Last week, for instance, both the Producer Price Index and consumer price index for February reflected a continued trend of moderate to flat inflation. But the manufacturing sector rebounded from a January low, and consumer sentiment improved.

The uncertainty stirred by the jobs report and subsequent data has created anxiety in the bond market, and it could cause the Federal Reserve to postpone further interest rate cuts for several months, which could in turn dampen business conditions later in the year.

"It's doubtful now that the Fed will ease this month," said Stuart G. Hoffman, economist at PNC Bank Corp., Pittsburgh. "They will probably wait until May, or perhaps the summer, when they have further data to clarify the economic picture."

"The jobs report wasn't a clean report, but it's going to take time to uncover just how much noise there was, weather-related and otherwise," said Anthony Karydakis, senior financial economist at First National Bank of Chicago, a unit of First Chicago NBD Corp.

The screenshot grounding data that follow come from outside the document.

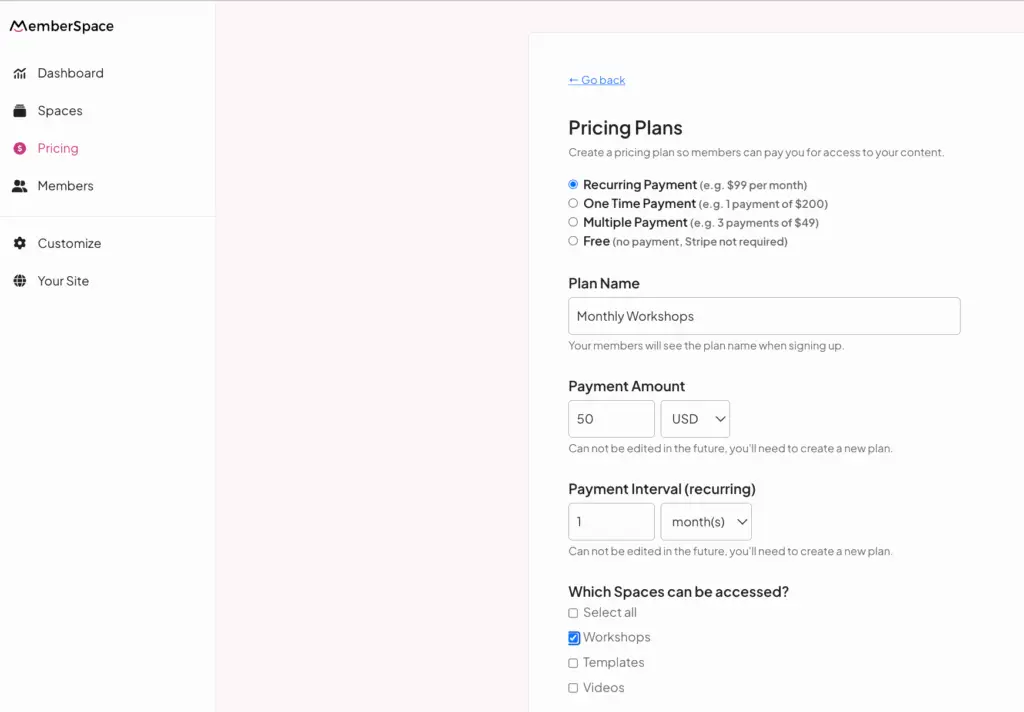
Task: Check the Templates space checkbox
Action: point(573,662)
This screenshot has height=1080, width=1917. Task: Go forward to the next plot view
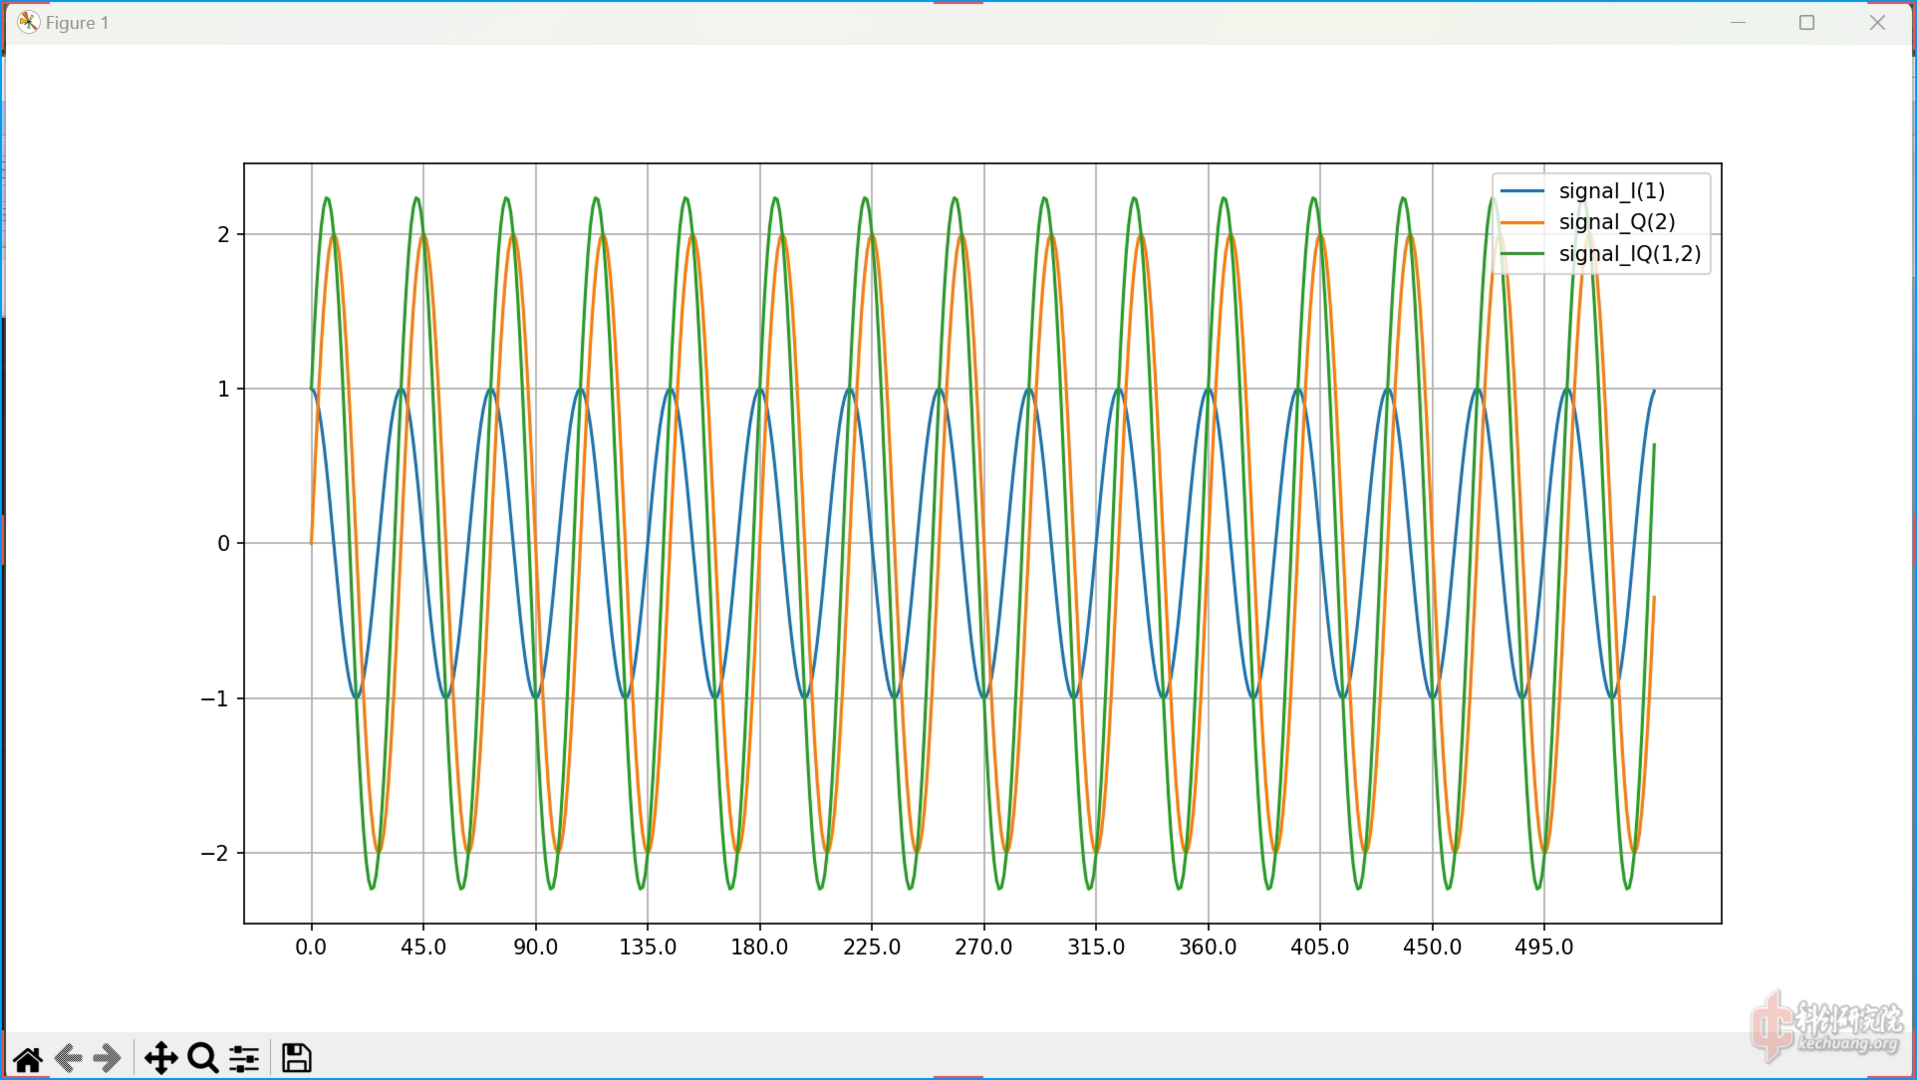click(x=107, y=1058)
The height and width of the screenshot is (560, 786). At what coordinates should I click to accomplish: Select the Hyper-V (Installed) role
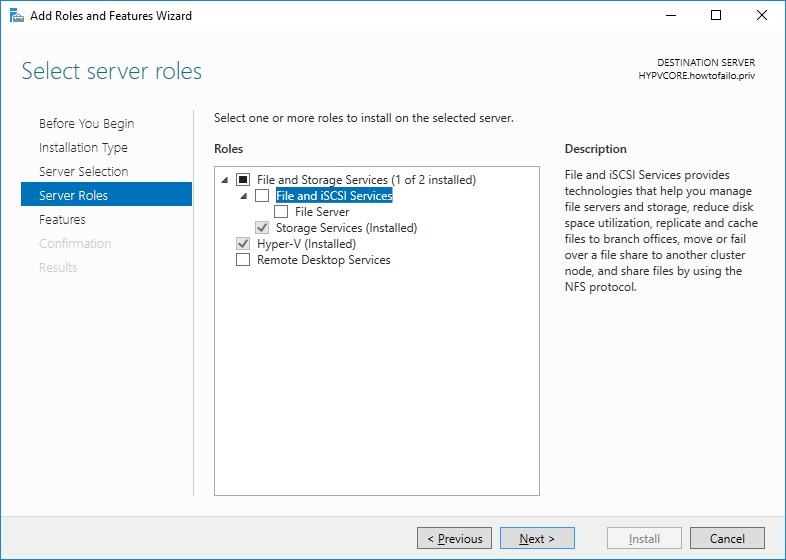click(x=306, y=244)
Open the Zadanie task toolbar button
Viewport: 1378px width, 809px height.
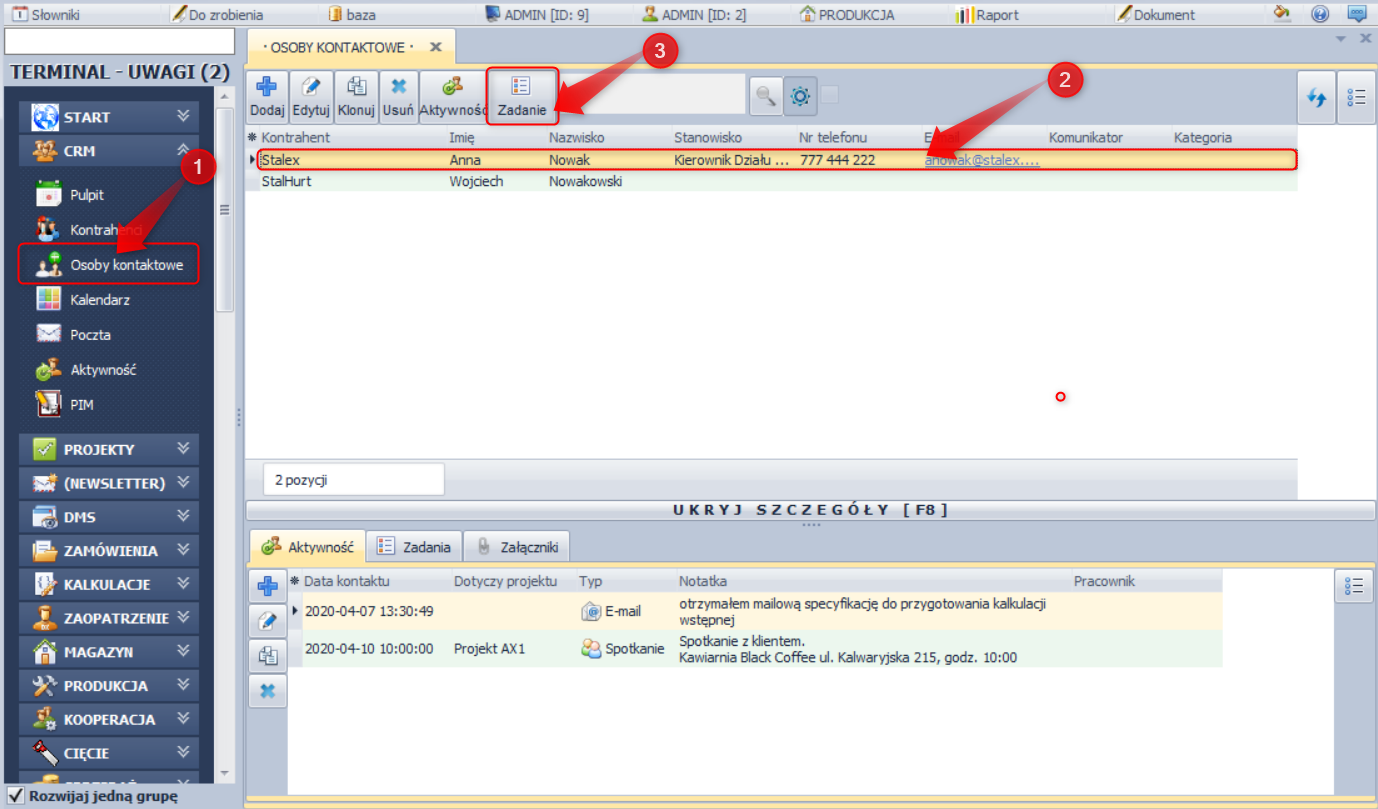click(521, 97)
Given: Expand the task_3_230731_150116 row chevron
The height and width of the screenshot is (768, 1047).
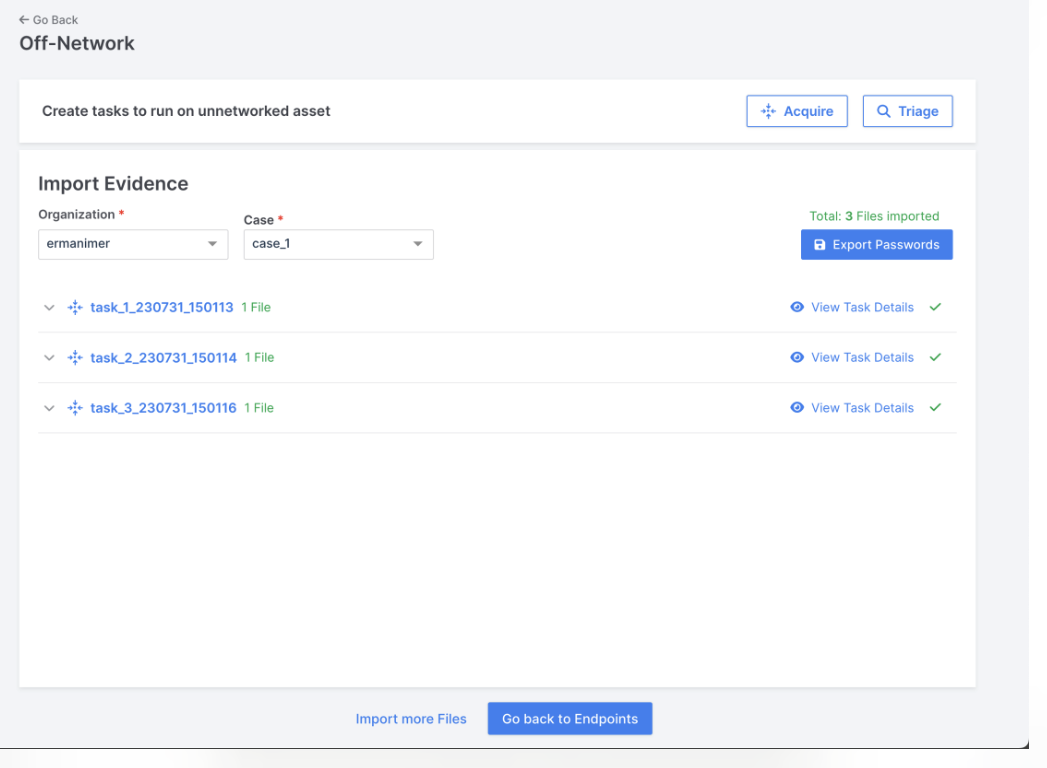Looking at the screenshot, I should coord(49,408).
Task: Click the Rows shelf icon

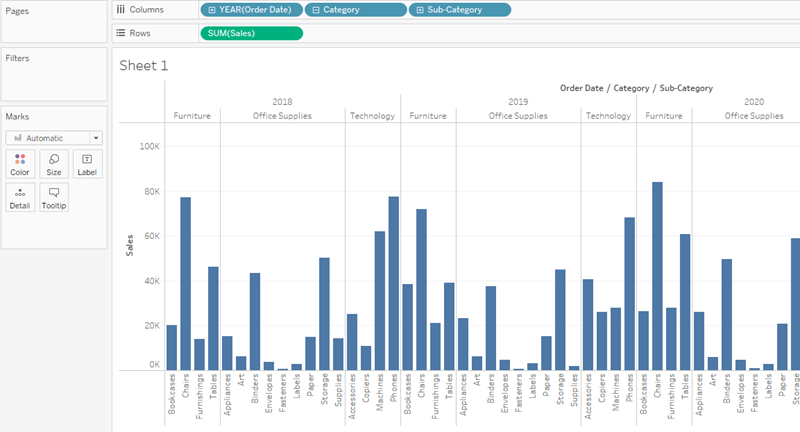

The report caused stock and bond prices to plunge and interest rates to rise on the sudden expectation of strong economic growth. Banking and other financial stocks were among the hardest hit and the slowest to recover.

Lacy H. Hunt, chief economist at HSBC Securities Inc., said the jobs report was probably skewed by special factors, such as construction industry workers, usually idle in winter, being deployed to remove record snows in the Northeast.

In addition, jobs were atypically added to the retail sector in February. Mr. Hunt suggested this occurred because fewer temporary workers had been hired by retailers in the fourth quarter, which was the slowest Christmas selling season in several years.

Mr. Hunt suspects some of these special factors will reverse themselves in the next several monthly job reports, depicting a much more moderate, even anemic, growth rate for the economy.

Indeed, Mr. Karydakis noted that the March jobs survey was conducted last week and thus will reflect the growing effects of a strike in the automobile industry.

Meanwhile the recent spike up in interest rates, made worse by the latest jobs report, raises the cost of mortgage finance and hurts the housing industry at the start of its vital spring season, Mr. Hunt noted. Mortgage applications fell 17% in the latest weekly report.

In sharp contrast to February, Mr. Hunt said, the March jobs report may be flat, leaving the net employment gain for the first quarter at 500,000 jobs. That is virtually no different than what the nation did in the weak fourth quarter - but in the meantime long-term interest rates have risen.